The recording ended just a few seconds later. I’d cut it off before the hammering of fists and the strangled breathing started. I waited a few beats, then turned to face her.
“Would you like me to play it again?”
“No. Thank you. I…I don’t know that voice.” She tilted her face up. “Do you, Paul?”
He shook his head.
I ejected the disc and placed it on the desk. “I’ll be on my way, then.”
She nodded and ushered me to the front of the house. As she reached for the doorknob, the sleeve of her robe pulled back, baring her arm almost to the elbow.
That’s when I saw the bruises.
There are supposed to be twenty-seven ways to tell if someone is lying. Whether the eyes go left or right, up or down. Body language. Speech patterns. A physical response. But a good liar knows a hundred different ways to convince you that he’s telling the truth.
Emily Markson was not a good liar.
Chapter Four
I left word for Detective Treadwell, although he’d probably already picked up the phone message that Darren Markson had made it safely to New Mexico.

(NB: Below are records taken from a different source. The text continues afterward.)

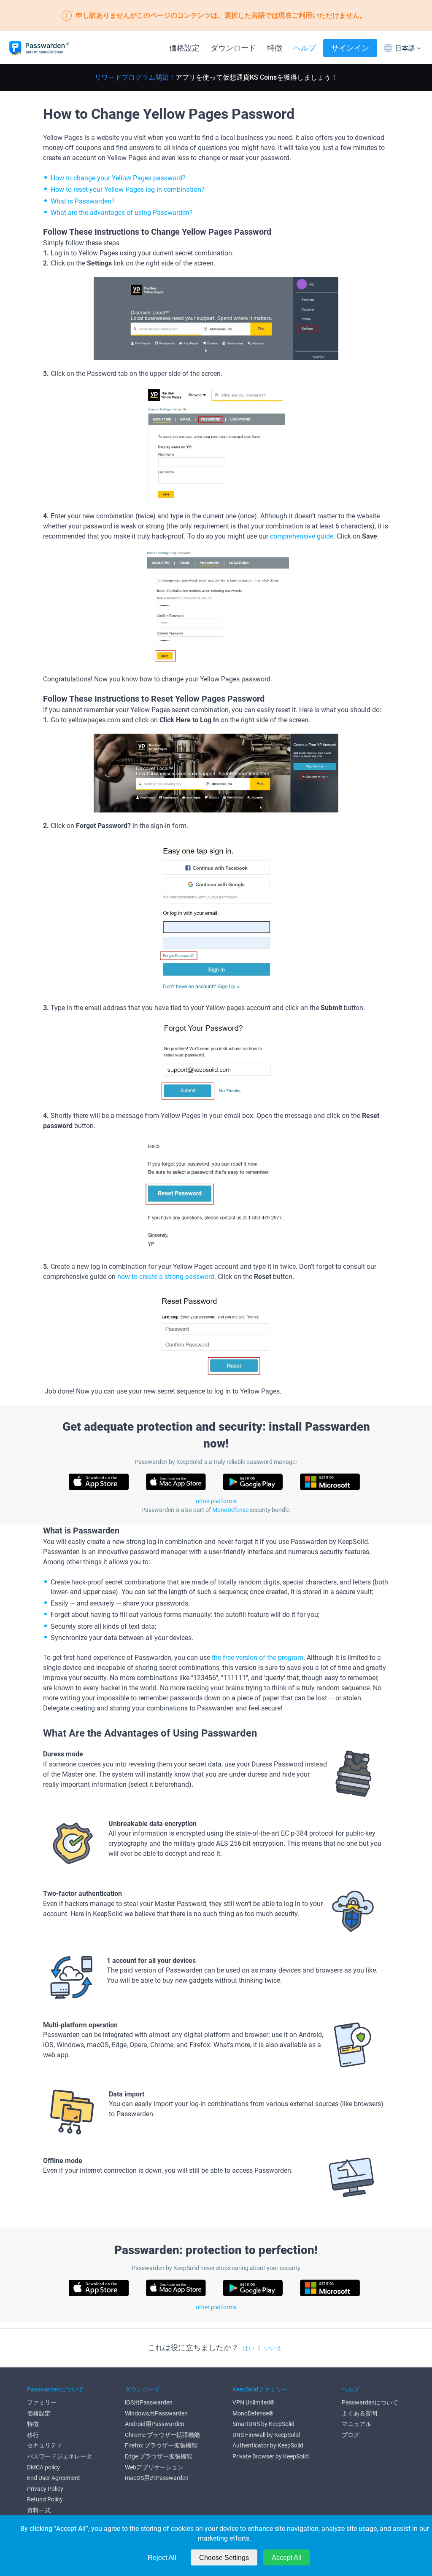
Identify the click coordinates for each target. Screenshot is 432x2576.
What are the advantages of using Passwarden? (122, 213)
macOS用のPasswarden (157, 2477)
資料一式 (39, 2510)
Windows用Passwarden (156, 2413)
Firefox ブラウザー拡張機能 (161, 2445)
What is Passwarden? (83, 201)
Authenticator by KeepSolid (267, 2445)
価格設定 (184, 47)
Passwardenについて (370, 2402)
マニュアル (356, 2424)
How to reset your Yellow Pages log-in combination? (128, 189)
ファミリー (42, 2402)
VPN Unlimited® (253, 2402)
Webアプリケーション (154, 2467)
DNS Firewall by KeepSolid (266, 2434)
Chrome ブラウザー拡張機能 (162, 2434)
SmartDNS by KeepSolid (263, 2424)
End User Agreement (53, 2477)
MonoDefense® (252, 2413)
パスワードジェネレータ (59, 2456)
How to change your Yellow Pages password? (118, 178)
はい (248, 2348)
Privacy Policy (45, 2488)
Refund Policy (45, 2499)
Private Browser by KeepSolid (270, 2456)
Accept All (287, 2557)
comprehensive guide (301, 536)
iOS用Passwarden (149, 2402)
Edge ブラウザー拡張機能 (158, 2456)
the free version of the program (257, 1658)
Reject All (162, 2557)
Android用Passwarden (154, 2424)
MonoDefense (230, 1509)
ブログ (350, 2434)
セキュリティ (44, 2445)
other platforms (216, 1501)
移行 (33, 2434)
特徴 (274, 47)
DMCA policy (43, 2467)
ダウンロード (233, 47)
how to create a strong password (165, 1277)
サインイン (350, 47)
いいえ (273, 2348)
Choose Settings (224, 2557)
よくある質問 (359, 2413)
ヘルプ (304, 47)
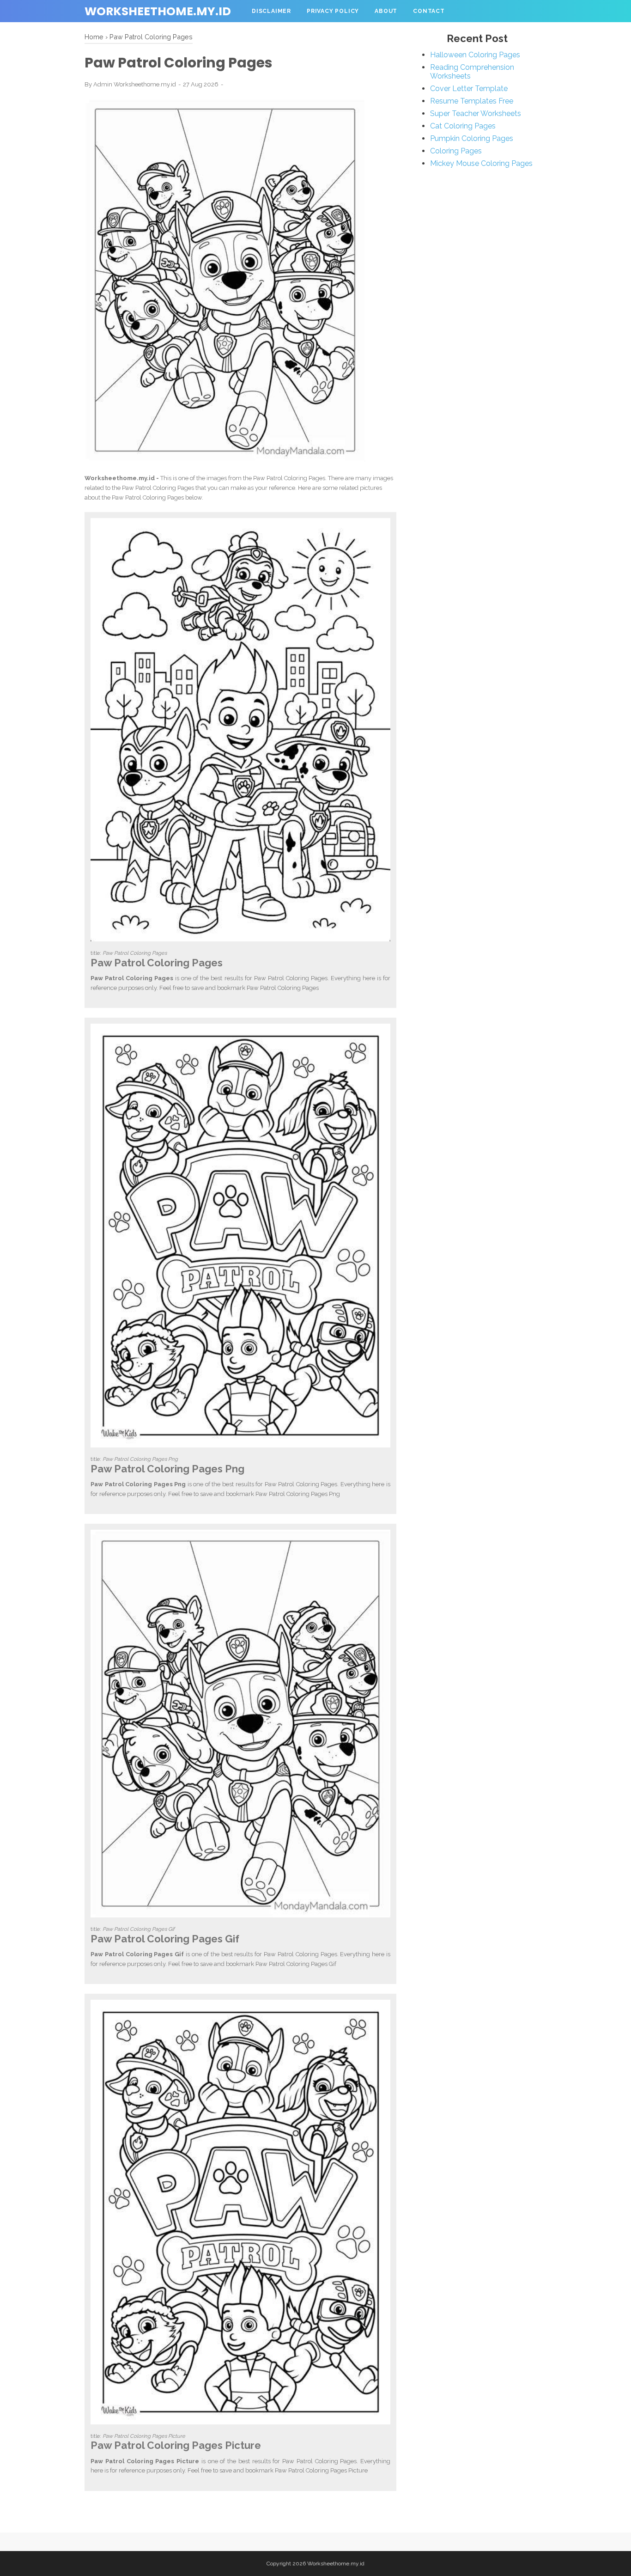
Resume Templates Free (471, 101)
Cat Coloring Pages (463, 126)
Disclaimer (271, 11)
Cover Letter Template (469, 88)
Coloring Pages (456, 151)
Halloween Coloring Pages (475, 54)
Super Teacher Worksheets (475, 113)
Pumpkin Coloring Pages (471, 138)
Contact (429, 11)
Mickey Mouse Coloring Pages (481, 163)
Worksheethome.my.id (158, 11)
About (386, 11)
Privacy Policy (333, 11)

If that wasn’t Markson’s voice I’d heard on the call, whose was it? Had the car been stolen or had Markson allowed someone to borrow it? If so, it was probably someone Emily Markson knew. She said she didn’t recognize the voice, but why the anger in her eyes?
And what about those bruises? Some were new, but others were already magenta and green. They ringed her wrist and continued up the inside of her arm. If Treadwell didn’t already know about them, I was going to make sure he found out.
The sun was setting amid a braggart’s display of orange and purple clouds over the Tucson Mountains, and the city seemed to take a breath as the air cooled to what passed for Arizona fall temperatures. I called my sister, Bonita, and explained that I was in town.
“Hey, I just booted the rest of the family out so I could pack. We have the house to ourselves.”
“You leave soon?”
“Tomorrow. But no more questions till you get here.”
Bonita had decided almost a year ago to join the Peace Corps, but I hadn’t realized her departure date had grown so near. I stopped to pick up a bottle of champagne on the way over.
She had moved away from our parents’ house when she started college and now rented a tiny, one-bedroom house on a quiet side street in the Fort Lowell neighborhood, an area more likely to have dismantled cars in the front yard than landscaping.
She met me on the front porch.
“You can hear that truck a mile away.”
She was right. The exhaust sounded like a drum solo. But I knew she’d been watching from the porch since I’d called.